कंपनी का अवलोकन
Southern First Bancshares, Inc. operates as a bank holding company that facilitates lending activities through its subsidiary, Southern First Bank, offering commercial, consumer, and mortgage loans to the general public across South Carolina, North Carolina, and Georgia. The entity functions within the Financial Services sector and specifically within the Banks - Regional industry, positioning it as a specialized financial institution focused on localized lending rather than national-scale operations. With a market capitalization of $475.73M and a workforce of 315 employees, the company demonstrates a mid-sized scale typical of regional banking institutions that rely on community deposits and local lending relationships. The annual revenue of $115.14M indicates that the company generates substantial income relative to its size, suggesting a stable operational base that supports its regional footprint in the southeastern United States. These figures collectively reflect a company that is established enough to maintain liquidity while remaining agile enough to serve specific geographic markets effectively.
वित्तीय स्वास्थ्य
The company reported a revenue of $115.14M for the trailing twelve months, with a net income of $30.37M, while the EBITDA figure is not available in the provided financial data. The significant difference between the revenue of $115.14M and the net income of $30.37M reveals a cost structure where operating expenses and provisions consume a considerable portion of gross income before reaching the bottom line, a common characteristic in banking where interest expense and loan loss provisions are major cost drivers. Although free cash flow data is not disclosed, the presence of $268.82M in cash assets suggests the company holds substantial liquidity reserves, implying a robust ability to meet short-term obligations without immediate reliance on external financing. The gross margin stands at 0.0%, which is standard for banking operations where revenue and cost of goods sold (interest expense) are nearly identical; however, the operating margin of 44.1% and profit margin of 26.4% indicate efficient management of overhead and administrative costs relative to total revenue. When comparing total cash of $268.82M against total debt of $286.61M, the balance sheet shows a slight leverage where debt exceeds cash holdings, yet the absence of a specific debt-to-equity ratio prevents a definitive calculation of leverage intensity. The current ratio is not available, so an explicit assessment of short-term liquidity relative to current liabilities cannot be numerically confirmed from the provided data. Regarding return metrics, the Return on Equity is 8.7% and the Return on Assets is 0.7%, indicating that the company generates modest returns on its asset base while delivering a more significant return to shareholders, reflecting the leverage inherent in banking business models.
मूल्यांकन आकलन
The stock trades with a trailing P/E ratio of 15.51 and a forward P/E of 9.01, implying that the market expects earnings growth that is strong enough to justify a significant contraction in the valuation multiple over the next year. The price-to-book ratio of 1.29 indicates that the market values the company at a 29% premium over its net asset value, reflecting confidence in the quality of its loan portfolio and intangible assets.
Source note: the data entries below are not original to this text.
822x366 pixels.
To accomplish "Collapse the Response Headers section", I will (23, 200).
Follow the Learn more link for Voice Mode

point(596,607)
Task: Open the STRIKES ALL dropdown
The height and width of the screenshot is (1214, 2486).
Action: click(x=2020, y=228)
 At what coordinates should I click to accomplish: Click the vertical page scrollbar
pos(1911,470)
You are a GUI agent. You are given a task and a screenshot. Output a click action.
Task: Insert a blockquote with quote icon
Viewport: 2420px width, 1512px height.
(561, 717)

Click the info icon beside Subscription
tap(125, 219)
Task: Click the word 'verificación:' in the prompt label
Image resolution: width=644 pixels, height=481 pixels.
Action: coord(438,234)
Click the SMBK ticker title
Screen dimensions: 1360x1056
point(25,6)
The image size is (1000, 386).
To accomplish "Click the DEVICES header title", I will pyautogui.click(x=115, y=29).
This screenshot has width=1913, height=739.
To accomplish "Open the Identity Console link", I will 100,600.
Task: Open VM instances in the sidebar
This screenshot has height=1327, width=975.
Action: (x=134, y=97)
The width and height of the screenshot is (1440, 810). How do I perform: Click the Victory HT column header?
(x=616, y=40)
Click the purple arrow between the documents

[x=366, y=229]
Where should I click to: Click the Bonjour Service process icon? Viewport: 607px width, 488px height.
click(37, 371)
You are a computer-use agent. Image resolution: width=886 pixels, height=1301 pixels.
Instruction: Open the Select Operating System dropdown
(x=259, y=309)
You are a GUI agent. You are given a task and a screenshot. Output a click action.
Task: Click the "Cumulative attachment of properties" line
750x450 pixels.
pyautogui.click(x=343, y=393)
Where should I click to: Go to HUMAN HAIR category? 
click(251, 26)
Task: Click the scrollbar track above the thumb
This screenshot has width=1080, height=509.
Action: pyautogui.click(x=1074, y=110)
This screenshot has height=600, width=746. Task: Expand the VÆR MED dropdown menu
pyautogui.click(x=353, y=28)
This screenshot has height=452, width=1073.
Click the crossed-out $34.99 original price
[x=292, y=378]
The price-to-sales ratio of 4.13 and the unavailable EV/EBITDA metric provide alternative perspectives on valuation, suggesting that investors are willing to pay a high multiple relative to revenue, which is typical for profitable regional banks with strong growth prospects. The 52-week high is $62.00 and the 52-week low is $29.80; without a specific current price listed in the facts, the exact percentage position relative to this range cannot be calculated, but the wide range of $32.20 between the high and low suggests significant price volatility over the past year. The beta of 0.74 indicates that the stock price is less volatile than the broader market, moving with lower intensity compared to the overall market index, which offers a degree of defensive characteristics for a financial services holding company.
Growth & Income
The company has demonstrated robust expansion with a revenue growth of 22.6% year-over-year and an earnings growth of 75.2% year-over-year, clearly indicating that earnings are growing significantly faster than revenue, which implies improving operational efficiency and expanding net interest margins. As the dividend yield is N/A and the payout ratio is 0.0%, the company does not currently distribute dividends to shareholders, meaning the firm retains all of its net income to fund growth initiatives, loan expansion, or capital reserves rather than paying out cash. This retention strategy suggests management prioritizes organic growth and capital strengthening over immediate income generation for investors. In summary, Southern First Bancshares, Inc. presents a growth-oriented profile characterized by high earnings acceleration and a zero-dividend policy that directs capital back into the business to fuel future expansion in its regional lending markets.